Exato, é completamente vergonhoso. Isso está publicado: a Léros queria efetivamente pagar por baixo do preço de custo a energia de Itaipu. Nosso entendimento é que houve pressão de Bolsonaro, que manipula o presidente paraguaio. Vamos ser claros, Mario Abdo Benítez demonstra ser totalmente dependente de Bolsonaro. Inclusive veio à luz que tinham relações íntimas, familiares, entre seus filhos, relações muito estreitas. Inclusive quando Bolsonaro ameaçou que o Brasil iria pagar menos do que pagava ao Paraguai, retrocedendo o acordo Lugo-Lula realizado em 2009, que triplicou o pagamento da nossa energia excedente, Mario Abdo silenciou, nunca falou nada. Evidentemente há uma dependência e um acordo entre ambos e é grave o que ocorreu. As pessoas estão muito revoltadas e por isso a defesa do julgamento político, do impeachment. O presidente e o vice-presidente não podem mais seguir à frente do cargo.

Como está a campanha pelo impeachment?

Um governo que abre mão da soberania do país é um governo entreguista, por isso o que está em jogo é uma causa nacional. E isso vem energizando as manifestações e protestos, estimulando estudantes, agricultores e trabalhadores a irem às ruas. Independente de qual seja o resultado da votação do julgamento político nesta semana no Congresso, vamos seguir adiante. Os colorados se uniram e o grupo de liderado pelo ex-presidente Horacio Cartes (denunciado por lavagem de dinheiro, contrabando de cigarros e vínculo com o narcotráfico) chega para dar um manto de impunidade e bloquear o impeachment. Mas, independente do resultado da votação no parlamento, vamos seguir mobilizando e pressionando pela renúncia. Até porque, segundo apontam as pesquisas feitas pelos próprios meios de comunicação, Abdo Benítez alcança 70%, 80% de repúdio, uma imagem péssima, débil, de alguém que não pode mais seguir governando. Como deixar um tema de tamanha relevância como Itaipu, cujo tratado precisa ser renegociado oficialmente em 2023, nas mãos de um presidente entreguista? Mas não é só isso. A economia paraguaia está mal, a saúde pública está mal, temos um governo débil em que as pessoas não depositam a mínima confiança. Não tem como seguir. Para isso vamos ampliar a pressão, fazer crescer as mobilizações até derrotar o pacto de impunidade Abdo Benítez e Cartes.

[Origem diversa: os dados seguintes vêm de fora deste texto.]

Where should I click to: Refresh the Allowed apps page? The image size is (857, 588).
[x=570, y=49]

A negociata com a Léros e o prejuízo à Itaipu também estampa o que poderia vir a ocorrer com a privatização da Eletrobrás e da ANDE.

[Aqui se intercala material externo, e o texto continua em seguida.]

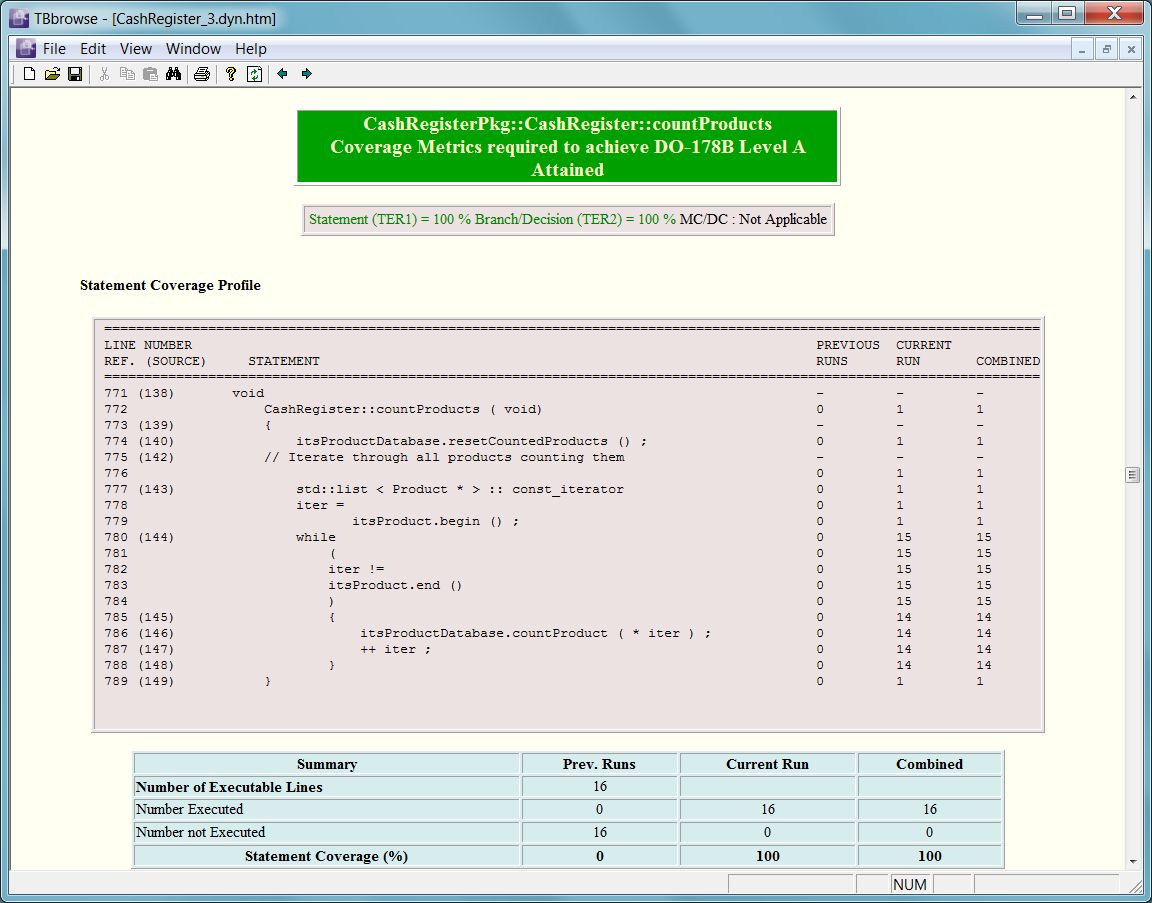Screen dimensions: 1152x903
Task: Click the New document toolbar icon
Action: pos(29,74)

É fundamental este trabalho conjunto em defesa de um patrimônio público comum que é Itaipu, esta unidade de ação entre os movimentos sociais e partidos progressistas brasileiros e paraguaios. Da mesma forma que no Brasil crescem as mobilizações contra Bolsonaro, a Frente Guazú está ao lado da grande maioria dos paraguaios até a derrota de Abdo Benítez e a vitória de um governo nacionalista, que defenda o que é nosso, que dignifique o nosso povo.